Where the records below have a line with "computer", that line is to be copied.
---------- EXTRACTED RECORDS ----------
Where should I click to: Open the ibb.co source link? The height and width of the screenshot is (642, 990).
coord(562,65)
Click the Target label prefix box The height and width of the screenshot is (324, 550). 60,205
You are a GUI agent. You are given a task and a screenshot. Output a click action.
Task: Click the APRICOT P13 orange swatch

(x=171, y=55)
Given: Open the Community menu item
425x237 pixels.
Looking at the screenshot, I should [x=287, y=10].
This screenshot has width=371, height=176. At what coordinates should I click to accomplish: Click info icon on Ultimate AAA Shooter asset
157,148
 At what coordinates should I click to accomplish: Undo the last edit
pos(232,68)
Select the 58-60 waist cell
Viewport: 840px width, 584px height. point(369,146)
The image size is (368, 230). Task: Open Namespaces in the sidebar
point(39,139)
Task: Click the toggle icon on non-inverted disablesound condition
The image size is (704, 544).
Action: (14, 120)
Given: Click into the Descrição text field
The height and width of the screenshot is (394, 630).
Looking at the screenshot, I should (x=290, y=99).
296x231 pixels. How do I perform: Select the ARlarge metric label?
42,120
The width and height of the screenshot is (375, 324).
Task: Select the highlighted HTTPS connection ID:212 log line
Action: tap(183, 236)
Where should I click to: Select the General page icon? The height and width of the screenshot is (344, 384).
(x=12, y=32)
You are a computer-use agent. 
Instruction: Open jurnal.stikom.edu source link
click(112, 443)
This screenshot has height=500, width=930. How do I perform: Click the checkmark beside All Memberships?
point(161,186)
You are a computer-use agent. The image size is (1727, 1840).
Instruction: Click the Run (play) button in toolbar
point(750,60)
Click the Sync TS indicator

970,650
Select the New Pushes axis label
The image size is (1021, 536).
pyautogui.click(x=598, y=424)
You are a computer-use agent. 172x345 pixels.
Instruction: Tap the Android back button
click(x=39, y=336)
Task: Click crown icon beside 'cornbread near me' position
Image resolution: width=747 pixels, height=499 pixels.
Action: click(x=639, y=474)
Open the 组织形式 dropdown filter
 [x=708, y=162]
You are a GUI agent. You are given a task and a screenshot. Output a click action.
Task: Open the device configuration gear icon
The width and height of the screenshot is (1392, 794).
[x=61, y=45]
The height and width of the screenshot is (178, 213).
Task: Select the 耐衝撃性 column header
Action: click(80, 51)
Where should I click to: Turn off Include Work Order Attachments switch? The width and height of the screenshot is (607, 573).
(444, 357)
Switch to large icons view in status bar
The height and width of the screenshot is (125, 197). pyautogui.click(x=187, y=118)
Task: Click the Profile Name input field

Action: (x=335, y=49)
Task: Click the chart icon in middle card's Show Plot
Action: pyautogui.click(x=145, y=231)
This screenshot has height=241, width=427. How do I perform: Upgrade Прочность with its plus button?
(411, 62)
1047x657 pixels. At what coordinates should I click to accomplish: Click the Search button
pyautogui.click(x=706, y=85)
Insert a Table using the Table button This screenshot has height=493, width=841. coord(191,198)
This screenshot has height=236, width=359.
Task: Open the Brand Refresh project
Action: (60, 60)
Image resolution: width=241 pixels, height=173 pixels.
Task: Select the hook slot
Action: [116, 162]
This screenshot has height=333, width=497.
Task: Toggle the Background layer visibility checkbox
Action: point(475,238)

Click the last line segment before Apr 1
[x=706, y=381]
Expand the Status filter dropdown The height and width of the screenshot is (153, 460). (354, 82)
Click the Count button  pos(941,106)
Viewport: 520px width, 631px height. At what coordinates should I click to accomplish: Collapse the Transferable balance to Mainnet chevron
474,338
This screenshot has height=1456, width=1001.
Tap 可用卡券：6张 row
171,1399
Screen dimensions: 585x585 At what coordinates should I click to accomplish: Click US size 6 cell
----------
EXERCISE OUTPUT
You are a computer-use agent. 
You are a computer-use agent. The image size is (1727, 1840).
You are a computer-use agent. 172x345 pixels.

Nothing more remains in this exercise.